Cloud bills are scrutinized to the cent. AI coding tool spend analysis is complex, with token-based pricing, multiple subscriptions, and quick pilots hiding total costs until reviewed by finance.
This tutorial attempts to close that gap.
Soon you’ll have a CSV inventory with named owners and a defendable measurement for budget reviews.
What You’ll Build
A CSV report that details each AI software development tool used by teams, including ownership, monthly cost, usage level, and the amount of code surviving after sixty days. The first six columns come from a Python tool you run; the rest are added manually.
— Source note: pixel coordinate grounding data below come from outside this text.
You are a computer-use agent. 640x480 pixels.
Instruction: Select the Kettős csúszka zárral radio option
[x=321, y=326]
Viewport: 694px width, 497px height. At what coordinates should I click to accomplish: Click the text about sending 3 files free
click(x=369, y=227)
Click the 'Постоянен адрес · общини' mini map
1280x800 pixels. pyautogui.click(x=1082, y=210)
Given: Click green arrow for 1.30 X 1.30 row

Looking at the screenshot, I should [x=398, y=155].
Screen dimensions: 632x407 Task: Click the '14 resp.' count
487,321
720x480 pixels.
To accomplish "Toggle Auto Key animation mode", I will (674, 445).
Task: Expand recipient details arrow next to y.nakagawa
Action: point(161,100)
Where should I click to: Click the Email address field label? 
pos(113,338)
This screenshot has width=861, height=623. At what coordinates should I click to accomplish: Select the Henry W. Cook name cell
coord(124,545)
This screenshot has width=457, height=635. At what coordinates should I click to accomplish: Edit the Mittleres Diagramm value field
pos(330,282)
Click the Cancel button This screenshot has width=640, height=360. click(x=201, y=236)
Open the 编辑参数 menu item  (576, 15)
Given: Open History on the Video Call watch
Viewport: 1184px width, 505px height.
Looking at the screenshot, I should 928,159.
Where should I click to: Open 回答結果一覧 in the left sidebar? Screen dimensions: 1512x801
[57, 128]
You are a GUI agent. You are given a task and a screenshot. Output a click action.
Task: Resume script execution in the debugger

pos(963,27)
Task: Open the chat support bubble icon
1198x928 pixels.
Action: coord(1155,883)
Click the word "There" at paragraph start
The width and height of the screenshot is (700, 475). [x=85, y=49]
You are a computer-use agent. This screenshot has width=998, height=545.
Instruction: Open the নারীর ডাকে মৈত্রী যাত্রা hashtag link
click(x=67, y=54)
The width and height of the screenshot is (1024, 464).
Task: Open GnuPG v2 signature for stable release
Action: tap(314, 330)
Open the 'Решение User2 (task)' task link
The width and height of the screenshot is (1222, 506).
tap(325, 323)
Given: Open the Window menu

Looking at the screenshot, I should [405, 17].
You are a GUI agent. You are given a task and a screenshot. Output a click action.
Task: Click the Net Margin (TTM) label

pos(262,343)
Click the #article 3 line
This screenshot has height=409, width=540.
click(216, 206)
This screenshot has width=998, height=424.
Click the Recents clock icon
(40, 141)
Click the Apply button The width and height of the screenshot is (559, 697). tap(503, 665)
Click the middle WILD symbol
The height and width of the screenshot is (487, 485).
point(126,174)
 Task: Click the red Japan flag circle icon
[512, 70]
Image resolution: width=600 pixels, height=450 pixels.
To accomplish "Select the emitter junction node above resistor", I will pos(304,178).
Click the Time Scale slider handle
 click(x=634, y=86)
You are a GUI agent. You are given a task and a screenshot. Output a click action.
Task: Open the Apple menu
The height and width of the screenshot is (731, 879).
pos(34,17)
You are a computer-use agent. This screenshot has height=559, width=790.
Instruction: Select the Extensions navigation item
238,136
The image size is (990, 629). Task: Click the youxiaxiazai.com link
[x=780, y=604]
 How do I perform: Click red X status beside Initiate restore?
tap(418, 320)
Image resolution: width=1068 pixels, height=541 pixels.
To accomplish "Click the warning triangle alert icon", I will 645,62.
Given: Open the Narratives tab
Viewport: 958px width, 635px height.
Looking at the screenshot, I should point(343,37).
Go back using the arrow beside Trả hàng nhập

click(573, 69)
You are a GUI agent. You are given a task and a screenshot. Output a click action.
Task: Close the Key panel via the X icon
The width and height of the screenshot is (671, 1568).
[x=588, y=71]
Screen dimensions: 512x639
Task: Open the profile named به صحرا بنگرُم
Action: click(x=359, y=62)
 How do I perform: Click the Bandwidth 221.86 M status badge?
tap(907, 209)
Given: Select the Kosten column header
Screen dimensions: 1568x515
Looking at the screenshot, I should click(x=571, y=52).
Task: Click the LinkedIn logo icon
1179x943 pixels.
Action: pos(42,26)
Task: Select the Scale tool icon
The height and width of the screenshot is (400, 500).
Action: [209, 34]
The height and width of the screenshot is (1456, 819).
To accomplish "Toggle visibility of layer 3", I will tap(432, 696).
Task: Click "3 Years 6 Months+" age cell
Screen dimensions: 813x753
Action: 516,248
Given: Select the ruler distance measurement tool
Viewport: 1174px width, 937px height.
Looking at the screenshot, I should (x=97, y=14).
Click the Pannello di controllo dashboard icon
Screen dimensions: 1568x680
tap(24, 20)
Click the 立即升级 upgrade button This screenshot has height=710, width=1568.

Success looks like this: answer “what does AI cost the engineering org this month, and what are they getting for it?” in a single glance.
What You’ll Learn
- How to run a Python tool that pulls cost, seat, and token data from major AI software development tool vendors.
- How to attribute spend to a single named owner per tool.
- How to compute a token-cost-per-merged-pull-request (PR) metric that ignores throwaway code.
- How to run the first monthly review so it produces decisions.
Time estimate: 1 to 2 hours. Most of that involves collecting admin API keys from vendors.
Difficulty: Intermediate. Assumes comfort with the command line, Python, and reading vendor admin docs.
Prerequisites
Required:
- Admin (or billing-admin) access to every AI vendor account the org pays. Anthropic, OpenAI, GitHub Copilot, Cursor, AWS, Google.
gitand a Unix-like shell.uv(Python package manager). Install withbrew install uvor per the uv install guide.- About 15 minutes of the finance partner’s time.
Not required:
- A FinOps platform. The tool writes a CSV that opens in any spreadsheet.
- A custom MLOps stack. The tool calls vendor admin endpoints directly.
- Buy-in from leadership before starting. Numbers earn buy-in.
Setup
Step 1: Generate the cost data
The ai-software-tool-usage-report pulls monthly cost, seat, and token data from every major AI coding vendor and writes a CSV. Its README walks through cloning, installing with uv sync, configuring vendor-specific credentials (Anthropic and OpenAI admin keys, Copilot PAT, Cursor team key, Gemini ADC, AWS profile), and running the report. Follow it end-to-end before continuing.
The output is ai-tool-usage-YYYY-MM.csv for the current calendar month, with one row per vendor.
Checkpoint: the CSV exists. Configured vendors have a non-empty monthly_cost_usd; skipped vendors say so in the notes column.
Tutorial Steps
Step 1: Review the CSV
Open ai-tool-usage-YYYY-MM.csv in a spreadsheet. The tool’s README explains each column. The key insight during the review is the seat-versus-usage delta for rows where pricing_model = seat: a 200-seat license with 60 active users covers 140 ghosts, making canceling or resizing straightforward.
Checkpoint: The total of monthly_cost_usd matches finance’s number within five percent. A larger gap indicates missing vendors, often pilot accounts, marketplace add-ons, or personal API keys charged to a corporate card.
Step 2: Assign one human owner per tool
The CSV does not include an owner column, so please add one manually. Assign a single named human per row — no team alias, Slack channel, or “TBD.” The owner updates the CSV monthly and reports the numbers at the review scheduled in Step 4.
If a tool has no plausible owner, that is the answer for that tool. Cancel it at the next renewal. Write CANCEL in the notes column and move on.
You should see: every row has a person’s name in Owner. Some rows have CANCEL in notes.
What just happened: AI spends balloons most often because no one owns a single line item. Adding a name to each row is the simplest, most effective change in this tutorial.
Checkpoint: Every row has an owner reachable today by DM to confirm last month’s expenses.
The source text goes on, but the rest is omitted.